## DIRECTIONS
Word for word, restate all of the data shown below.

Stored data
***

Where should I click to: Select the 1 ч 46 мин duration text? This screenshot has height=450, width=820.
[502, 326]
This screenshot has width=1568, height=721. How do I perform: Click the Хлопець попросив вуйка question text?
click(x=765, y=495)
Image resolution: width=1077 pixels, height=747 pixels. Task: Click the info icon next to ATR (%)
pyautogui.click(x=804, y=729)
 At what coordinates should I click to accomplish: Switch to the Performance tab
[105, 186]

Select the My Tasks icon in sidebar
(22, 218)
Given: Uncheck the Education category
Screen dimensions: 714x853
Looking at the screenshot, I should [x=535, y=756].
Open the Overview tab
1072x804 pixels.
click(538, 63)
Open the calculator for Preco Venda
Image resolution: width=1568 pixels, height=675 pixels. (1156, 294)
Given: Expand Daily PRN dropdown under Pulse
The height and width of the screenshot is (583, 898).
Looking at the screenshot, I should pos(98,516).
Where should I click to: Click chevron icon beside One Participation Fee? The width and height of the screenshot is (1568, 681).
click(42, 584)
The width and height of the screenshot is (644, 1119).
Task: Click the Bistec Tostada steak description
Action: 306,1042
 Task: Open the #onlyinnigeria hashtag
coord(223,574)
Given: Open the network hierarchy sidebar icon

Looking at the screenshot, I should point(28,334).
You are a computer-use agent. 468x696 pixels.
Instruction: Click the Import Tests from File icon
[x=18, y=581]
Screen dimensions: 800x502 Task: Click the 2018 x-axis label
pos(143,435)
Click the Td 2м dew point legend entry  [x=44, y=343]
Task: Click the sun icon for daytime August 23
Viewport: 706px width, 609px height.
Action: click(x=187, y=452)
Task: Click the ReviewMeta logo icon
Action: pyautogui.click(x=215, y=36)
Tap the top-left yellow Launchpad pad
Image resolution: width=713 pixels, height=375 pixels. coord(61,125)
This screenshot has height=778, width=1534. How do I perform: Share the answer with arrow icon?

***

## EXPECTED ANSWER
Where should I click to: Select the 1 ч 46 мин duration text? This screenshot has height=450, width=820.
[502, 326]
This screenshot has width=1568, height=721. How do I perform: Click the Хлопець попросив вуйка question text?
click(x=765, y=495)
Image resolution: width=1077 pixels, height=747 pixels. Task: Click the info icon next to ATR (%)
pyautogui.click(x=804, y=729)
 At what coordinates should I click to accomplish: Switch to the Performance tab
[105, 186]

Select the My Tasks icon in sidebar
(22, 218)
Given: Uncheck the Education category
Screen dimensions: 714x853
Looking at the screenshot, I should [x=535, y=756].
Open the Overview tab
1072x804 pixels.
click(538, 63)
Open the calculator for Preco Venda
Image resolution: width=1568 pixels, height=675 pixels. (1156, 294)
Given: Expand Daily PRN dropdown under Pulse
The height and width of the screenshot is (583, 898).
Looking at the screenshot, I should pos(98,516).
Where should I click to: Click chevron icon beside One Participation Fee? The width and height of the screenshot is (1568, 681).
click(42, 584)
The width and height of the screenshot is (644, 1119).
Task: Click the Bistec Tostada steak description
Action: 306,1042
 Task: Open the #onlyinnigeria hashtag
coord(223,574)
Given: Open the network hierarchy sidebar icon

Looking at the screenshot, I should point(28,334).
You are a computer-use agent. 468x696 pixels.
Instruction: Click the Import Tests from File icon
[x=18, y=581]
Screen dimensions: 800x502 Task: Click the 2018 x-axis label
pos(143,435)
Click the Td 2м dew point legend entry  [x=44, y=343]
Task: Click the sun icon for daytime August 23
Viewport: 706px width, 609px height.
Action: click(x=187, y=452)
Task: Click the ReviewMeta logo icon
Action: pyautogui.click(x=215, y=36)
Tap the top-left yellow Launchpad pad
Image resolution: width=713 pixels, height=375 pixels. coord(61,125)
This screenshot has height=778, width=1534. How do I perform: Share the answer with arrow icon?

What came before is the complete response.